Collected data

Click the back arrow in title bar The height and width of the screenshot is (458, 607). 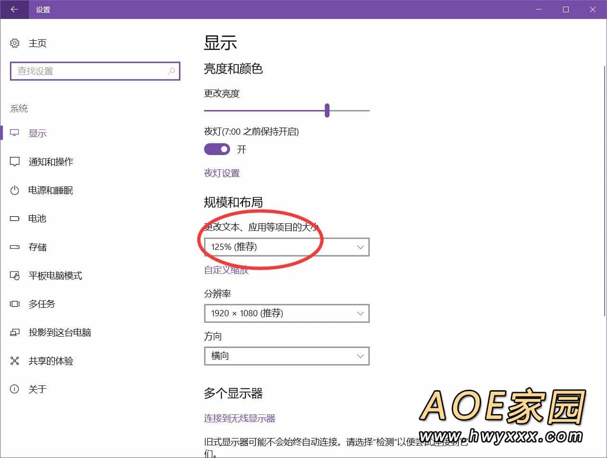(14, 9)
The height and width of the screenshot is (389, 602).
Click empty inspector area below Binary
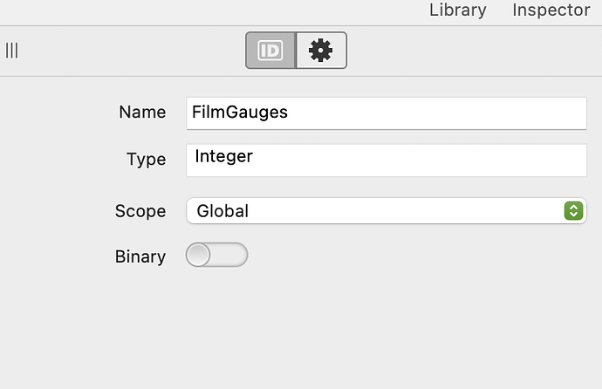click(x=301, y=330)
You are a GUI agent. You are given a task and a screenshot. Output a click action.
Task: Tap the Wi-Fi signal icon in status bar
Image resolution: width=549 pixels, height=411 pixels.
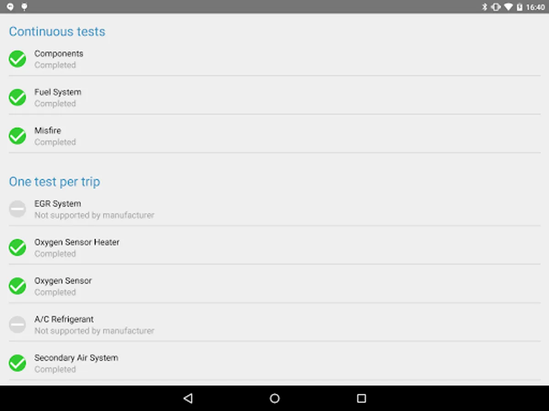click(x=508, y=7)
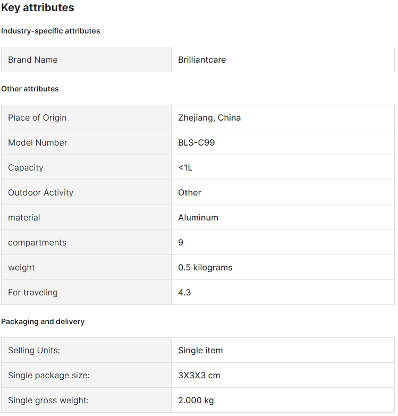Click the Model Number label
Screen dimensions: 398x416
(x=38, y=142)
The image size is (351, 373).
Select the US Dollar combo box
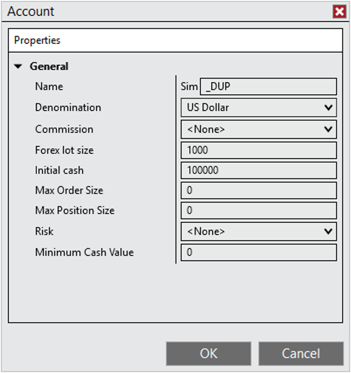(x=259, y=107)
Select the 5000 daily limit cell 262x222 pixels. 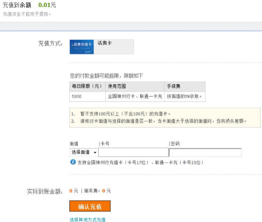[x=77, y=96]
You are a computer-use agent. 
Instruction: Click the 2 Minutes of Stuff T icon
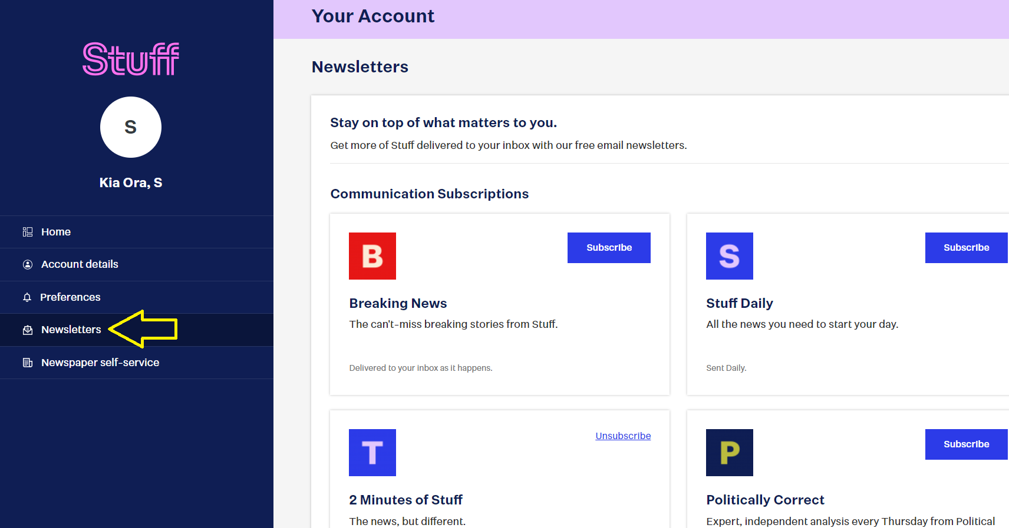[x=372, y=453]
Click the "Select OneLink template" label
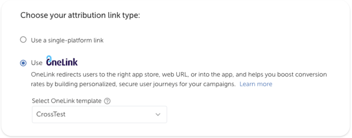Image resolution: width=352 pixels, height=138 pixels. [67, 101]
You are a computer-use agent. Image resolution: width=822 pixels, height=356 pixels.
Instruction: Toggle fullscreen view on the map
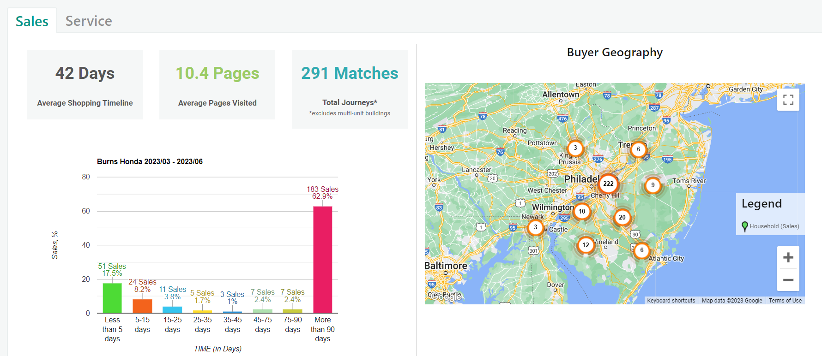point(788,100)
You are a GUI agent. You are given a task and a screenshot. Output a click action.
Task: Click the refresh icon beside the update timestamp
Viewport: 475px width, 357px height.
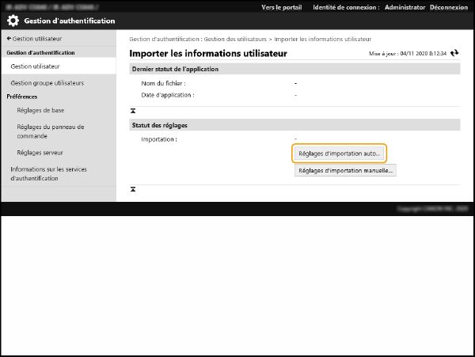click(455, 53)
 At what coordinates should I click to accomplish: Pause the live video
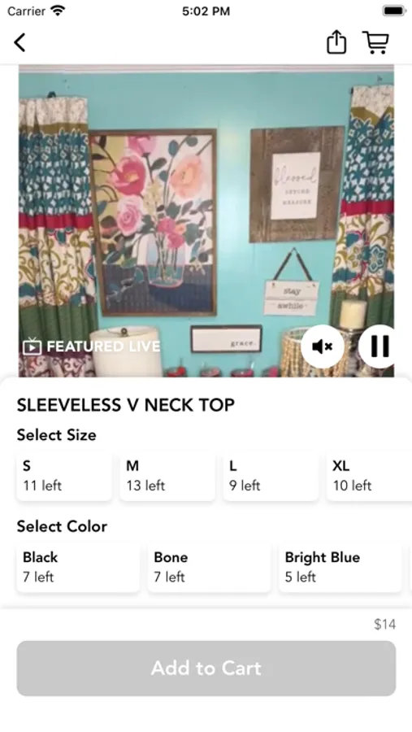coord(379,346)
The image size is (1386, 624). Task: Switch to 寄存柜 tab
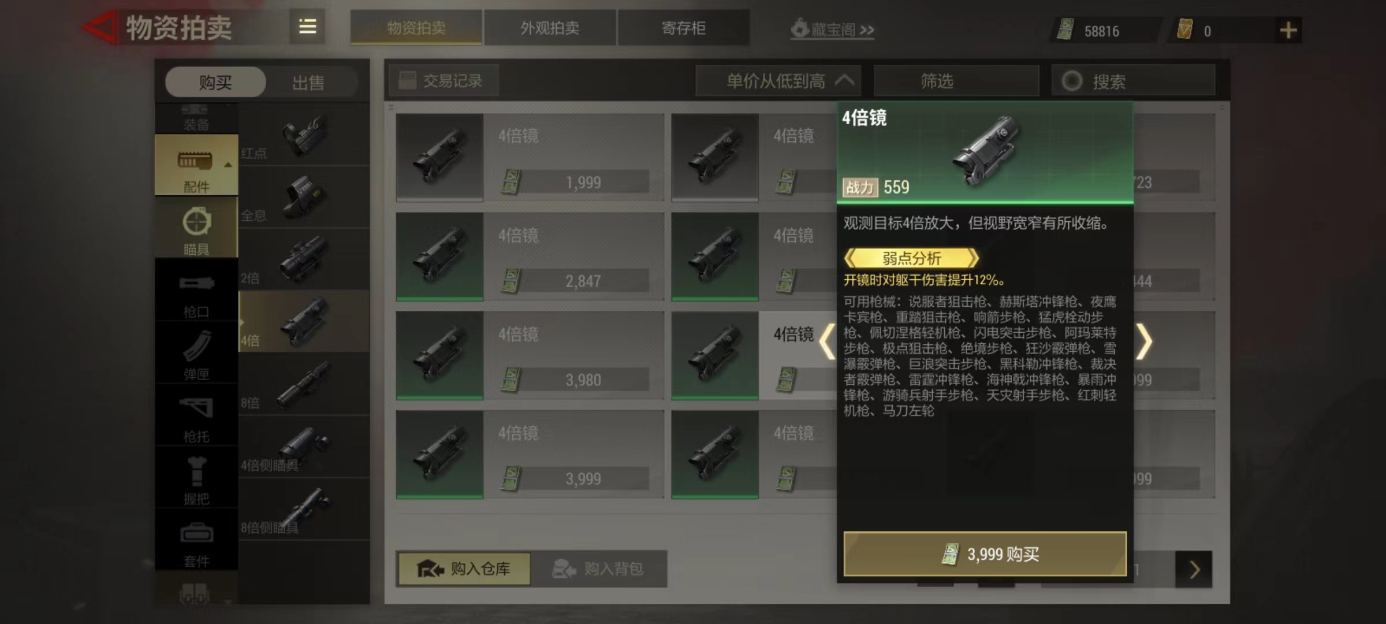click(x=684, y=28)
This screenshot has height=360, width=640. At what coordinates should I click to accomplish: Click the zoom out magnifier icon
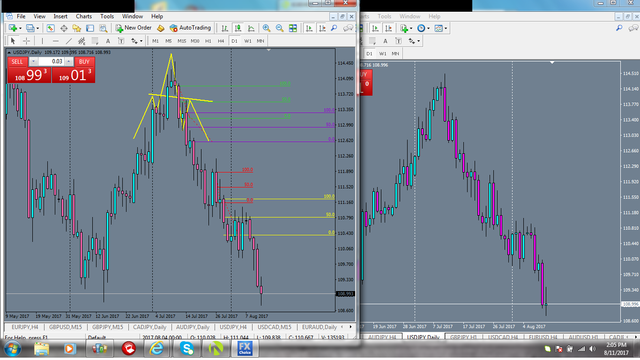pos(280,28)
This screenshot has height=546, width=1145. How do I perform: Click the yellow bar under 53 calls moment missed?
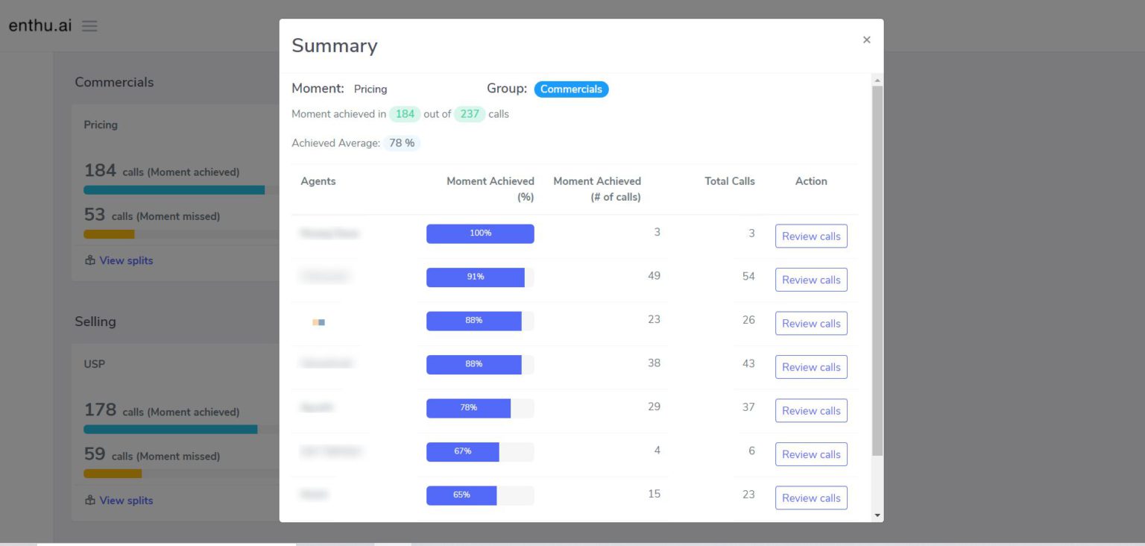tap(108, 233)
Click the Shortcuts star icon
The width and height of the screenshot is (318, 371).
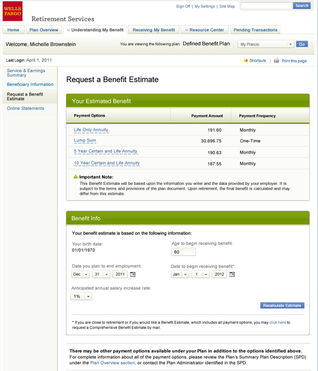click(246, 61)
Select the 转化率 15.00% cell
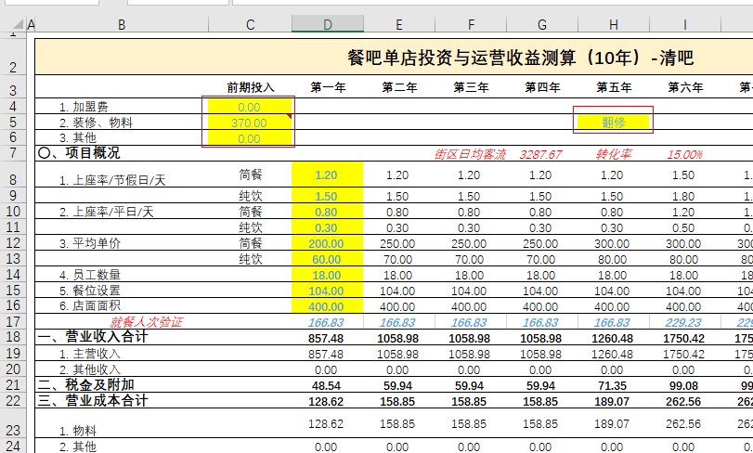753x453 pixels. coord(685,154)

### Instructions to follow:
Please set down, exactly and with nothing added, the lines from the line with "This screenshot has height=546, width=1145." to the end of the entries above, omitting pictures.

### Task result:
This screenshot has height=546, width=1145. How do I perform: Click the yellow bar under 53 calls moment missed?
tap(108, 233)
Click the Shortcuts star icon
The width and height of the screenshot is (318, 371).
click(246, 61)
Select the 转化率 15.00% cell
753x453 pixels. coord(685,154)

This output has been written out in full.